Se o I concentra o romance gótico e os refrões de vitrine, o Use Your Illusion II é a ala de debates: “Civil War” abre o disco como editorial, citação de Cool Hand Luke, groove de trincheira, guitarra que protesta mais do que posa. “14 Years” traz Izzy na linha de frente, com uma melancolia de boteco que só o Guns conseguiria amplificar em estádio.
“Yesterdays” é confissão madura (Axl em modo memória), enquanto “Locomotive” espicha o funk-metal com malícia de estúdio. Há o cover colossal de “Knockin’ On Heaven’s Door” (rebatizado à época pela grandiloquência da banda) e a epifania oceânica de “Estranged”, em que arranjos orquestrais e guitarras líquidas reinventam a balada hard como cinema. E, no fim, o glitch “My World”, um minuto e meio industrial que antecipa uma paranoia 90s: o rock flertando com a máquina.
Curiosidades que viraram mitologia? “You Could Be Mine” foi o cavalo de Troia perfeito: single lançado antes, videoclipe com Schwarzenegger, sinergia de estúdio e bilheteria — o Guns entendia o sistema por dentro e o devolvia maior, mais caro, mais brilhante. “Get in the Ring” (no I) nomeava jornalistas e cutucava a mídia. O rock ainda mordia.
Os videoclipes-épico (o tríptico com “Don’t Cry”/“November Rain”/“Estranged”) elevaram o custo das produções a patamares de Hollywood e ajudaram a consolidar uma economia MTV feita de superproduções. As lojas abriam à meia-noite, as pilhas de CDs formavam muradas, e o SoundScan inaugurava a era dos números em tempo real: uma banda de rua operando como estúdio maior que a vida.

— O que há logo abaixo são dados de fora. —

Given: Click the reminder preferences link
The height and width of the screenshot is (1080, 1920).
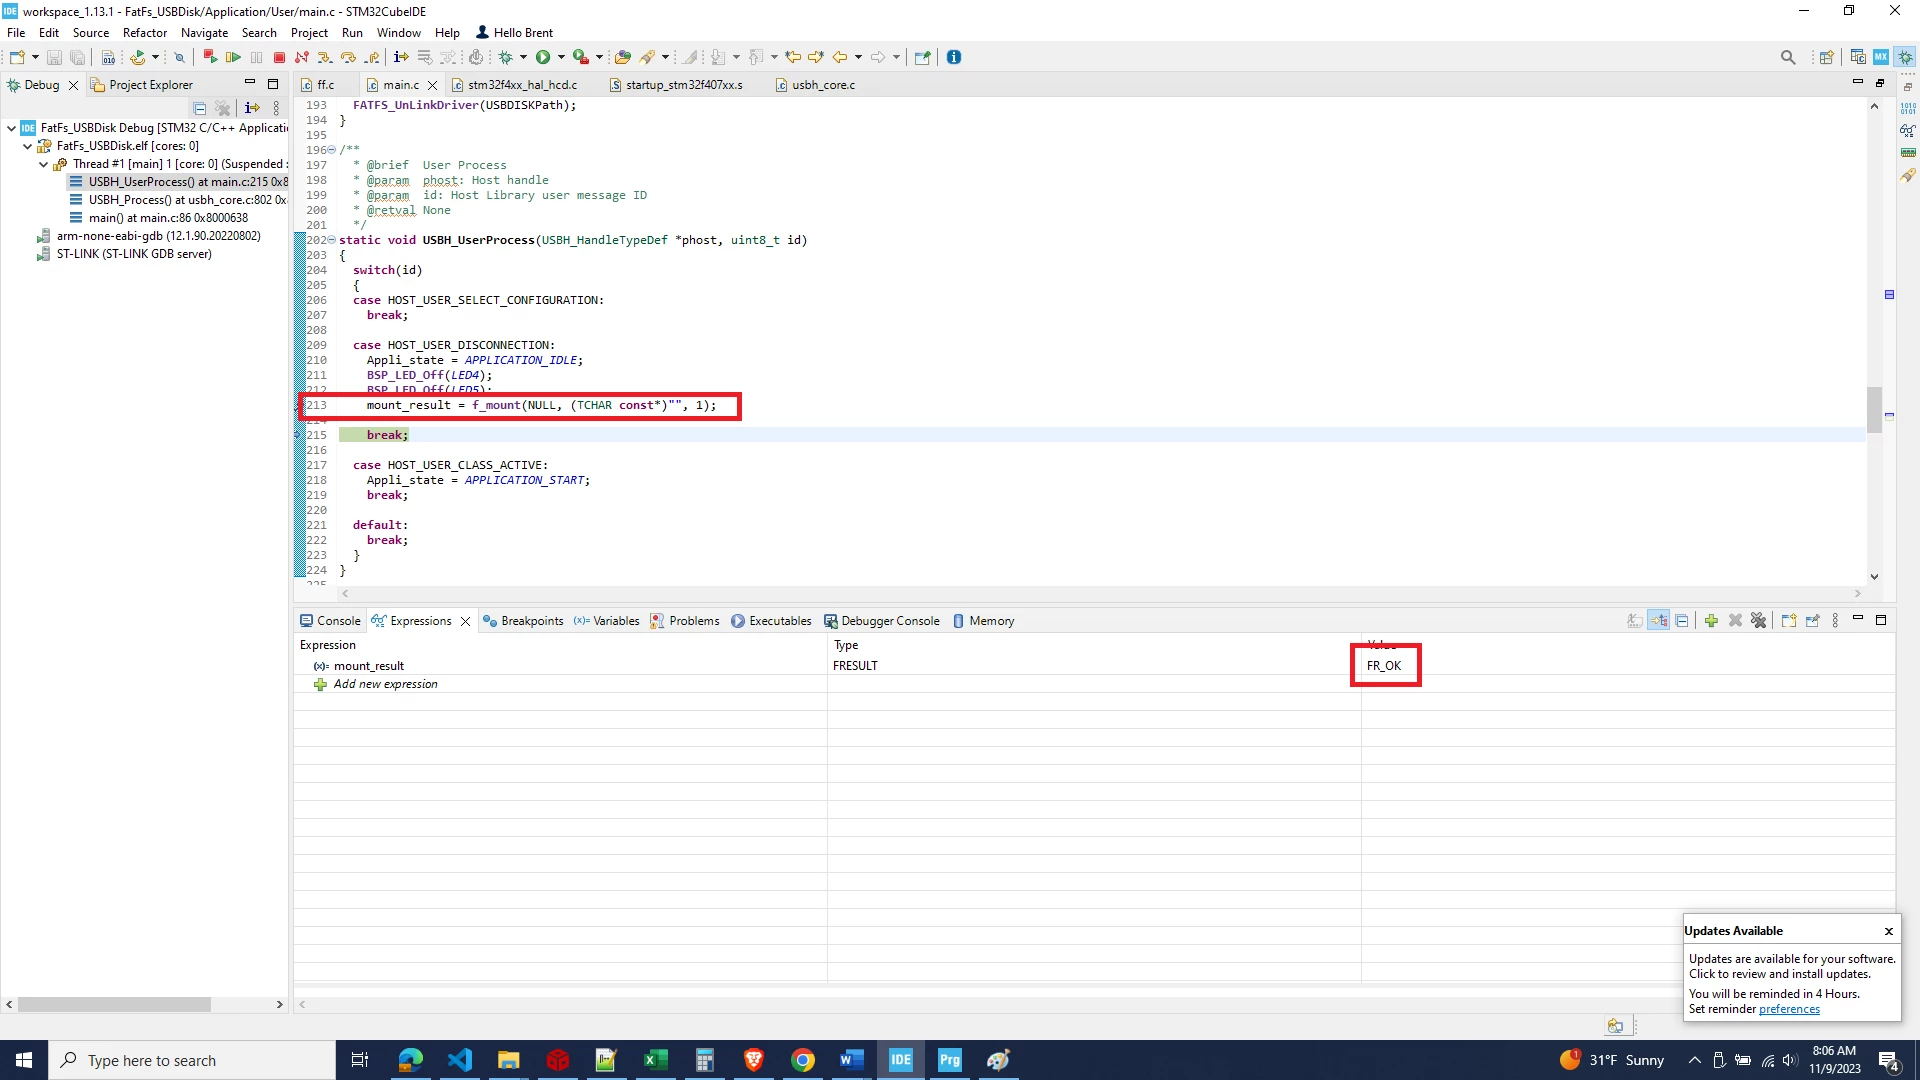Looking at the screenshot, I should [x=1789, y=1009].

Trinta e quatro anos depois, o II permanece como a parte menos “óbvia” e mais cult do díptico: é onde o Guns usa a musculatura para arranjar, expandir, alongar, sem medo de parecer excessivo. A graça está justamente aí: no excesso como linguagem. Voltar a “Civil War” numa timeline crispada, cruzar “Yesterdays” com as suas versões de si mesmo, entrar em “Estranged” como quem mergulha de madrugada. Tudo confirma que esse disco duplo “quebrou” a indústria não só pelo tamanho, mas por provar que, sim, o hard rock podia ser barroco, ambicioso e, ainda assim, de rua. E quando os metais de “Knockin’…” abrirem caminho, você lembrará: o Guns de 1991 não pedia licença, ele redesenhava a moldura.